Introduction
The genus Saccharomyces (Saccharomycetales, Ascomycota) originated ~100 million years ago facilitated by whole genome duplication and an increased metabolic capacity to degrade sugar to ethanol . It currently comprises eight species, which diverged 4-20M years ago . All species are monophyletic with high levels of sequence collinearity but show vast genetic and ecological diversity . Recently, the genomic and ecological data available for all eight species (and their hybrids) have considerably grown , promoting yeast from a traditional laboratory model system that only included a few clonal strains to one in which we can answer questions relevant for ecology and evolution . For instance, we can now resolve the genetic basis of adaptation to environmental challenges , we can investigate which ecological factors determine the distribution and structure of yeast populations in the wild , and measure the level of divergence and gene flow between them . Our growing knowledge of the phenotypic and genetic diversity of wild yeasts also allows us to study important ecological traits comparatively, across species backgrounds, alleviating limitations resulting from only including a handful of well-characterized laboratory strains in our analyses. One ecological trait that stands out as particularly diverse between species are their temperature preference profiles . Resistance and adaptation to high or fluctuating temperatures are an increasing research focus for climate change biology. Temperature profiles are also important for the development of industrial strains, e.g. for fermentation products and biofuels . Of the eight species included here, five are considered cold-tolerant (S. kudriavzevii, S. arboricola, S. uvarum , S. eubayanus , and the recently discovered S. jurei) , one species is thermo-tolerant (S. cerevisiae ), and two species are considered a thermo-generalist (S. paradoxus andS. mikatae ) growing well in a broad range of temperatures .
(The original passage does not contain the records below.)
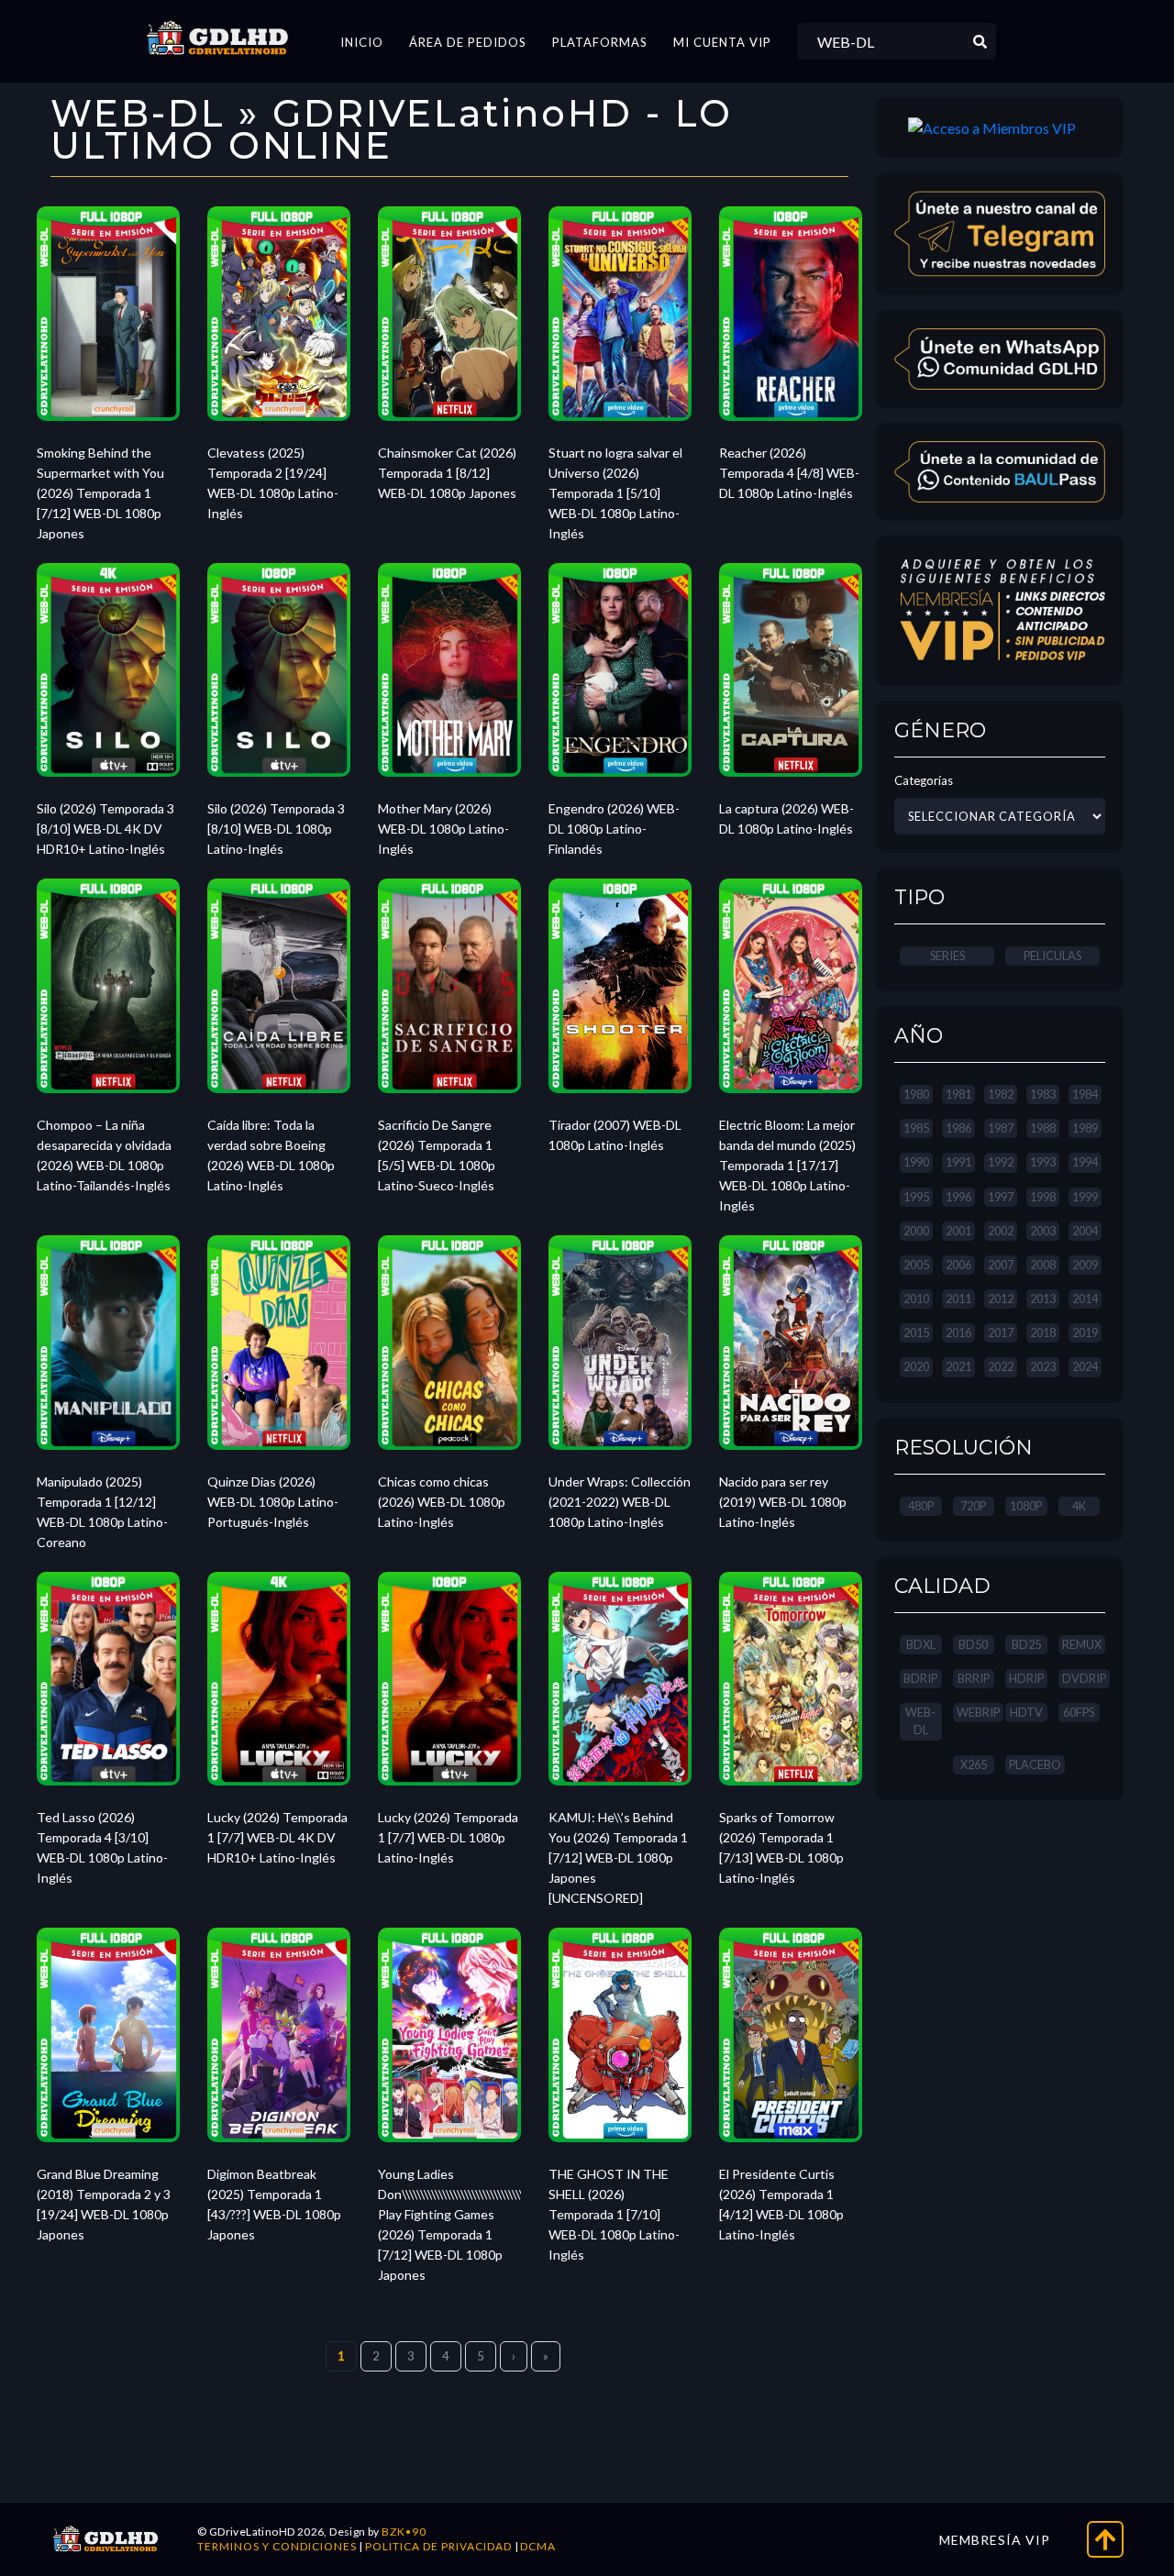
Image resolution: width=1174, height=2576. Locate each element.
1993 (1043, 1162)
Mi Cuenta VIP (722, 42)
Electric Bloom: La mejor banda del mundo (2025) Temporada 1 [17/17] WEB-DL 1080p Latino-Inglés (787, 1165)
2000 (916, 1230)
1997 (1000, 1196)
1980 (916, 1094)
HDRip (1026, 1678)
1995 (916, 1196)
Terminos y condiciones (277, 2546)
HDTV (1026, 1712)
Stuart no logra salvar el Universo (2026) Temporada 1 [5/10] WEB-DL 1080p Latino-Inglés (615, 493)
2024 (1085, 1366)
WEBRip (978, 1712)
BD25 (1026, 1644)
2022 (1000, 1366)
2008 (1043, 1264)
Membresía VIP (994, 2540)
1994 (1085, 1162)
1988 (1043, 1128)
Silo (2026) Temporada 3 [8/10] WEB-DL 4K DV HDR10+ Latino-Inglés (105, 829)
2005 (916, 1264)
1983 (1043, 1094)
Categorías (923, 780)
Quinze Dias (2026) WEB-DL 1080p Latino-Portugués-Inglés (272, 1502)
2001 (958, 1230)
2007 (1000, 1264)
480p (921, 1505)
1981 (958, 1094)
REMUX (1082, 1644)
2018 (1043, 1332)
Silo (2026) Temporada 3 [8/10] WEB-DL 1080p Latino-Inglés (276, 829)
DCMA (538, 2546)
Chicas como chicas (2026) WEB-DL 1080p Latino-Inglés (441, 1502)
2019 (1085, 1332)
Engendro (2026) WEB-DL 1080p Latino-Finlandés (614, 829)
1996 (958, 1196)
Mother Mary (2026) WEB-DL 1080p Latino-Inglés (443, 829)
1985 (916, 1128)
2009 (1085, 1264)
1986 (958, 1128)
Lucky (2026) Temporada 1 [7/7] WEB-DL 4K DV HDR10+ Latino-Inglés (277, 1837)
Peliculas (1052, 955)
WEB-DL (920, 1721)
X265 (973, 1764)
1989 (1085, 1128)
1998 (1043, 1196)
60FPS (1078, 1712)
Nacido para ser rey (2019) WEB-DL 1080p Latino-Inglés (783, 1502)
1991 (958, 1162)
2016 (958, 1332)
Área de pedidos (467, 42)
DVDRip (1084, 1678)
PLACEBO (1035, 1764)
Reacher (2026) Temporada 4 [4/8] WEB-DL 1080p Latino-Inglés (789, 473)
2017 (1000, 1332)
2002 (1000, 1230)
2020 (916, 1366)
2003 (1043, 1230)
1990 (916, 1162)
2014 (1085, 1298)
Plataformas (600, 42)
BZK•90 (404, 2531)
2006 (958, 1264)
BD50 (973, 1644)
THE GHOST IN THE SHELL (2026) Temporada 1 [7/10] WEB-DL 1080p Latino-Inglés (614, 2214)
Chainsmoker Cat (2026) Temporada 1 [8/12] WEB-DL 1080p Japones (447, 473)
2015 (916, 1332)
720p (973, 1505)
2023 (1043, 1366)
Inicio (361, 42)
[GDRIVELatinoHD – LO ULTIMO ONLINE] (217, 38)
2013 (1043, 1298)
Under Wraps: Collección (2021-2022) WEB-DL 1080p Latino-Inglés (619, 1502)
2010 (916, 1298)
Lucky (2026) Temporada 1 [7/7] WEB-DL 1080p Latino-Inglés (448, 1837)
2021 (958, 1366)
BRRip (974, 1678)
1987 (1000, 1128)
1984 (1085, 1094)
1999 (1085, 1196)
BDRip (920, 1678)
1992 (1000, 1162)
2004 (1085, 1230)
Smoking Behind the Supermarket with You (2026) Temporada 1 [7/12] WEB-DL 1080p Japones (100, 493)
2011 (958, 1298)
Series (947, 955)
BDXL (921, 1644)
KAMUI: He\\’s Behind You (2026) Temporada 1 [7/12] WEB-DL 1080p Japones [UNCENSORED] (618, 1857)
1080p (1026, 1505)
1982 (1000, 1094)
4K (1079, 1505)
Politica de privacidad (438, 2546)
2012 (1000, 1298)
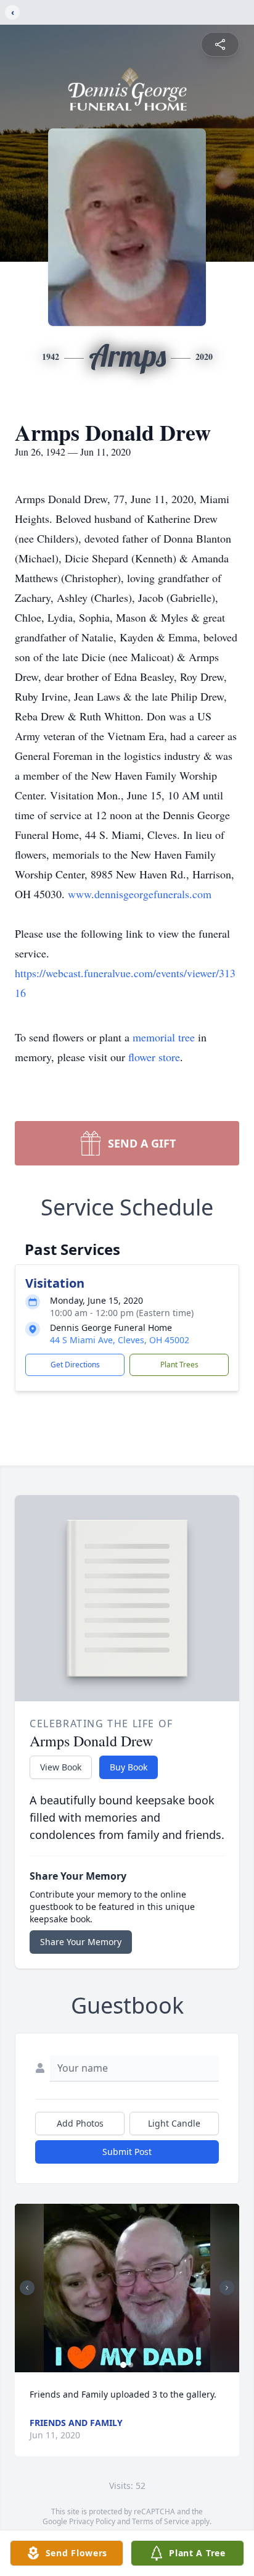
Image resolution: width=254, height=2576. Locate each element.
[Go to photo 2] (130, 2364)
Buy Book (128, 1767)
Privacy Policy (92, 2521)
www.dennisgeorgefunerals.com (139, 893)
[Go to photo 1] (123, 2365)
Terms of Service (160, 2521)
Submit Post (127, 2151)
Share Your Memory (80, 1942)
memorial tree (164, 1037)
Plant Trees (179, 1364)
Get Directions (75, 1364)
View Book (60, 1767)
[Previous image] (27, 2287)
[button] (127, 2288)
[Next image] (226, 2287)
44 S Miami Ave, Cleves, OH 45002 (119, 1340)
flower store (154, 1056)
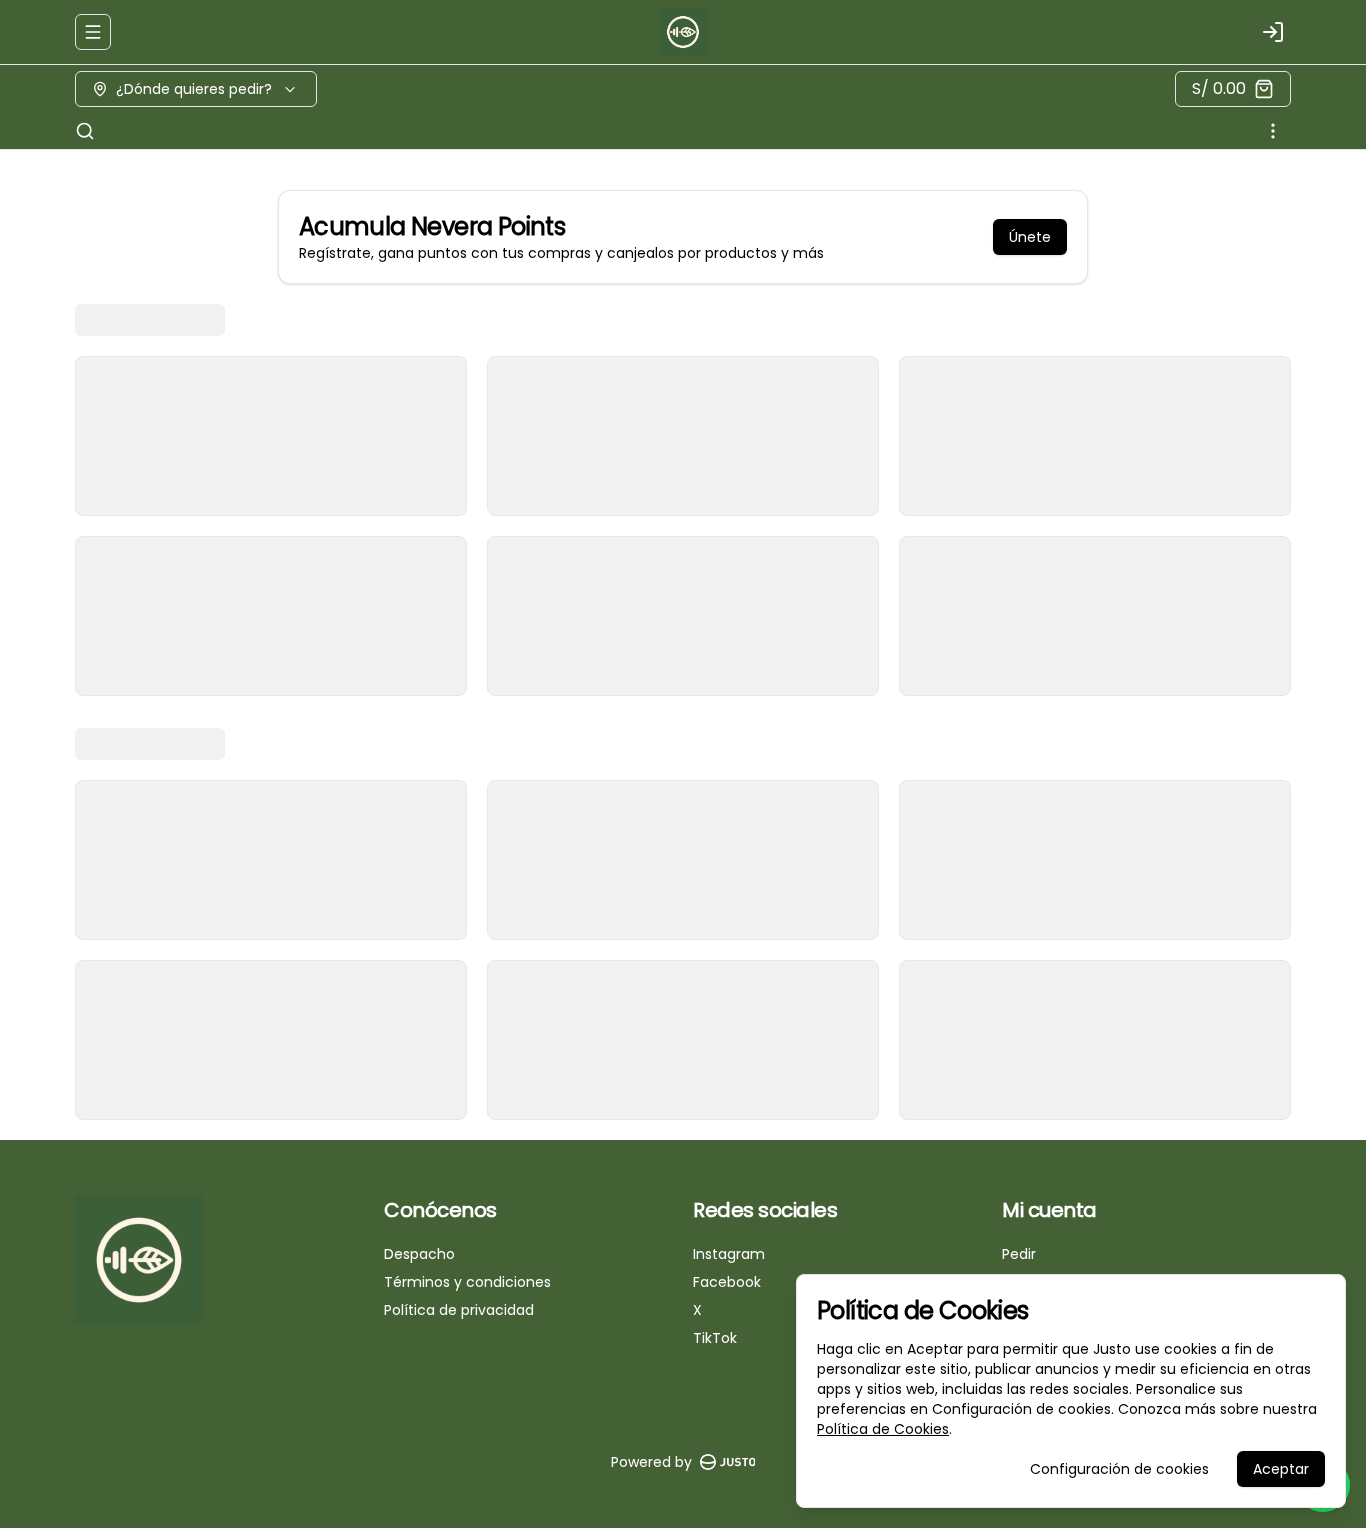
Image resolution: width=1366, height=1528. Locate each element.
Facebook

Developing wild strains into effective systems for research and industry requires the systematic testing and measuring of fundamental population phenotypes including their growth rates, kinetics (e.g. the length of the lag phase), and yield. Microbial research often applies high-throughput methods to estimate population growth and fitness in environments of interest, e.g. media containing different nutritional and stress conditions. A common technique is to measure the optical density (OD) of microbial cultures using a spectrophotometer (‘plate reader’). Optical density measures the turbidity of liquid cultures, which is assumed to be proportional to the cell number, i.e. the concentration of cells in the sample . Specifically, OD is the negative log of transmittance, i.e. the fraction of light detected when passed through a cuvette or micro-titer plate containing the microbial culture. It is typically measured at a wavelength of 600nm as this electromagnetic radiation is thought to not cause cell damage. Calculations follow the Beer-Lambert law , which states that OD is proportional to the concentration of a solution. However, this law only applies to cultures with low cell densities (typically OD600 up to 0.1). At higher densities, the light gets increasingly scattered between cells, and OD does not increase as fast as the cell titer. Using spectrophotometry to infer population fitness has additional limitations affecting the translation of OD into cell counts. Importantly, the method does not differentiate between dead and alive cells and the absorption coefficient (ε) can be affected by cell size (Fukuda 2023). Different methods exist for the calibration of OD measurements , including the use of silica microspheres, direct cell counting with microscopy, and colony counting in serial dilutions on agar plates . But the most efficient, high-throughput method is flow cytometry, using laser-based detection of individual cells that allows for accurate cell count estimates
Here, we explore the variation in the relationship between OD measures from spectrophotometry and cell counts from flow cytometry, across all eight Saccharomyces yeast species. To also test for variation within species, we used three strains per species (except for S. jurei , where only two strains were available) from different geographic and ecological origins, including isolates from fruit, soil, rotten wood, and tree bark from Europe, Asia, North and South America, and Australia (Table S1). We hope our study expands the knowledge base of important growth parameters of non-cerevisiae strains and improves the biological interpretation of population fitness data from wild, non-domesticated yeasts.